Key takeaways from my reading:

  • Activations at the individual neurons were not helpful, instead they come up with "features" - multiple linear combinations of neurons that capture interpretable patterns.

  • They decompose the activations of the middle layers of their Sonnet model using Sparse AutoEncoders (SAE). This helps to "explode" the tightly packed information within the neurons in this layer into more interpretable features. It's like unfolding a complex origami to reveal its underlying structure.

  • In order to test if these features had an impact, they manually adjusted (clamped up or down) the SAE weights for a particular feature and then fed this new output back into the remaining layers of the LLM to complete the forward pass.

  • By observing changes in the generated tokens, researchers could observe and successfully determine whether the identified feature exists, follows the same interpretation and has the desired impact in the output.

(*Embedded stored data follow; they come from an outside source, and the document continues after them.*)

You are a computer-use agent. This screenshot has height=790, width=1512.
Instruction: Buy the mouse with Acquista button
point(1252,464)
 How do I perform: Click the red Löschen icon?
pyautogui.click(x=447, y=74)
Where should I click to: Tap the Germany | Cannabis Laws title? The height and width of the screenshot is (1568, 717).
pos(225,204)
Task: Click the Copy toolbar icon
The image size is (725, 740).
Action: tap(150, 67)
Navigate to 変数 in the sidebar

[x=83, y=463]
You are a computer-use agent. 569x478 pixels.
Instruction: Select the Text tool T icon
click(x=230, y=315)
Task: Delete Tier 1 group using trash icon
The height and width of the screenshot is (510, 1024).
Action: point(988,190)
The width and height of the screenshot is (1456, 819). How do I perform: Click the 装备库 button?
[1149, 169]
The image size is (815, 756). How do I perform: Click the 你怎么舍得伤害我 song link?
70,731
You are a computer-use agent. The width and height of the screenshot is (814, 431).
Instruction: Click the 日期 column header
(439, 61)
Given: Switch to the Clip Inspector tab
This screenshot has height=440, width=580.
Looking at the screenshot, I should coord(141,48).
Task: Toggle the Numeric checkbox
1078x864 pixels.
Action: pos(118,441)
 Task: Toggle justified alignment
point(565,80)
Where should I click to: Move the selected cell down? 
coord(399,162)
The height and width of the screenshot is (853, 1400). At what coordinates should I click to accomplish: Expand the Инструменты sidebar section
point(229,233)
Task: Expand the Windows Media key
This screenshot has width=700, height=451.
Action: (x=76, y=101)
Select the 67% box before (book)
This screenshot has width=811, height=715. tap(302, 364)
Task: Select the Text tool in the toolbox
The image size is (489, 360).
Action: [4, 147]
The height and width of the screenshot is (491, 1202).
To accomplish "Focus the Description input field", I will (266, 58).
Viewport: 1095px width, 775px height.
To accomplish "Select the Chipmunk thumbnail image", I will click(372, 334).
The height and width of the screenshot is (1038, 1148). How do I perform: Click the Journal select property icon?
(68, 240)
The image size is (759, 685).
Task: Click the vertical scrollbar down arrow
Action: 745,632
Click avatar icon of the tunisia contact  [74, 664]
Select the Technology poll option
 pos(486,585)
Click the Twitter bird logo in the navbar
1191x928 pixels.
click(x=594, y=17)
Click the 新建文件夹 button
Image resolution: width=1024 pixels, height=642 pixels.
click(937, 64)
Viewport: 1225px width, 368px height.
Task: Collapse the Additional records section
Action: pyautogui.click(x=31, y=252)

An example of such an identified feature is the Code Error Feature which is based on the activation of neurons when incorrect code snippets (across multiple programming languages) are passed through the LLM. They noticed that when this feature is clamped up by three times, it actually completes the tokens with an error message even though the code itself is accurate and would normally have generated the correct response.

How is this useful?

Knowing that such interpretable features can be identified throws more light into the "black box". More importantly, it provides a way to control the behaviour of the LLM by modifying such features. This is particularly relevant in the case of safety features (e.g. the ability of an LLM to create bio-hazard recipes). Currently, these safety behaviors are enforced via post-training an LLM (RLHF, red-teaming) but in the future, it might be possible to control such behavior directly via so called features.